**WORK ORDER**: In full and unaltered, output the records below.

--*--

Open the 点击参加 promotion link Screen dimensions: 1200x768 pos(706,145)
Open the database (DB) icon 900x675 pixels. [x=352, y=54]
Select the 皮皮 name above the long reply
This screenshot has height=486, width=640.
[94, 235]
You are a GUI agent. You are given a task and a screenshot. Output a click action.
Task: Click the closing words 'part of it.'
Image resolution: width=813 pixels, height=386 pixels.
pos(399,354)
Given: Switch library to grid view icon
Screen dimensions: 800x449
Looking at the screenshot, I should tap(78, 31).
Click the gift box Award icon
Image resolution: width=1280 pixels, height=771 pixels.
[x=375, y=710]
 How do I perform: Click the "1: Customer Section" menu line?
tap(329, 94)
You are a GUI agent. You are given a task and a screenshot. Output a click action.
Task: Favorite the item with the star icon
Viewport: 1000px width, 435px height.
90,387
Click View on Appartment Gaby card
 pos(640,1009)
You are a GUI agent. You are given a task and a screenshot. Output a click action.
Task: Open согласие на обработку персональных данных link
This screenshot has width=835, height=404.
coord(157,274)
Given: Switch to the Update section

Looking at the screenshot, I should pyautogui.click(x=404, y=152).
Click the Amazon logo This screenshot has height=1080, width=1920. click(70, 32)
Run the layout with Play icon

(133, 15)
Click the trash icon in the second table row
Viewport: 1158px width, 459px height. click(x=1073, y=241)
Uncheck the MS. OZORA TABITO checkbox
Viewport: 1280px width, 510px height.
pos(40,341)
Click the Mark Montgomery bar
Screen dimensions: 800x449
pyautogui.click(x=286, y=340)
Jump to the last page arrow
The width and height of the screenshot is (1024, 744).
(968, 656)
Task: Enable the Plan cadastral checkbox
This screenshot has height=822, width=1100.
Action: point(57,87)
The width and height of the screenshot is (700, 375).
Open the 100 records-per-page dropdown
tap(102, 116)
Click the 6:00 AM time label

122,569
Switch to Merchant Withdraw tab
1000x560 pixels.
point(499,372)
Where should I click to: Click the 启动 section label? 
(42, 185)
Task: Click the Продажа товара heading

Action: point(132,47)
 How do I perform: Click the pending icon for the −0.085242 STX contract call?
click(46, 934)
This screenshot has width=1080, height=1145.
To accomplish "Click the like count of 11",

--*--

**PROBLEM SOLUTION**:
Open the 点击参加 promotion link Screen dimensions: 1200x768 pos(706,145)
Open the database (DB) icon 900x675 pixels. [x=352, y=54]
Select the 皮皮 name above the long reply
This screenshot has height=486, width=640.
[94, 235]
You are a GUI agent. You are given a task and a screenshot. Output a click action.
Task: Click the closing words 'part of it.'
Image resolution: width=813 pixels, height=386 pixels.
pos(399,354)
Given: Switch library to grid view icon
Screen dimensions: 800x449
Looking at the screenshot, I should tap(78, 31).
Click the gift box Award icon
Image resolution: width=1280 pixels, height=771 pixels.
[x=375, y=710]
 How do I perform: Click the "1: Customer Section" menu line?
tap(329, 94)
You are a GUI agent. You are given a task and a screenshot. Output a click action.
Task: Favorite the item with the star icon
Viewport: 1000px width, 435px height.
90,387
Click View on Appartment Gaby card
 pos(640,1009)
You are a GUI agent. You are given a task and a screenshot. Output a click action.
Task: Open согласие на обработку персональных данных link
This screenshot has width=835, height=404.
coord(157,274)
Given: Switch to the Update section

Looking at the screenshot, I should pyautogui.click(x=404, y=152).
Click the Amazon logo This screenshot has height=1080, width=1920. click(70, 32)
Run the layout with Play icon

(133, 15)
Click the trash icon in the second table row
Viewport: 1158px width, 459px height. click(x=1073, y=241)
Uncheck the MS. OZORA TABITO checkbox
Viewport: 1280px width, 510px height.
pos(40,341)
Click the Mark Montgomery bar
Screen dimensions: 800x449
pyautogui.click(x=286, y=340)
Jump to the last page arrow
The width and height of the screenshot is (1024, 744).
(968, 656)
Task: Enable the Plan cadastral checkbox
This screenshot has height=822, width=1100.
Action: point(57,87)
The width and height of the screenshot is (700, 375).
Open the 100 records-per-page dropdown
tap(102, 116)
Click the 6:00 AM time label

122,569
Switch to Merchant Withdraw tab
1000x560 pixels.
point(499,372)
Where should I click to: Click the 启动 section label? 
(42, 185)
Task: Click the Продажа товара heading

Action: point(132,47)
 How do I perform: Click the pending icon for the −0.085242 STX contract call?
click(46, 934)
This screenshot has width=1080, height=1145.
To accomplish "Click the like count of 11",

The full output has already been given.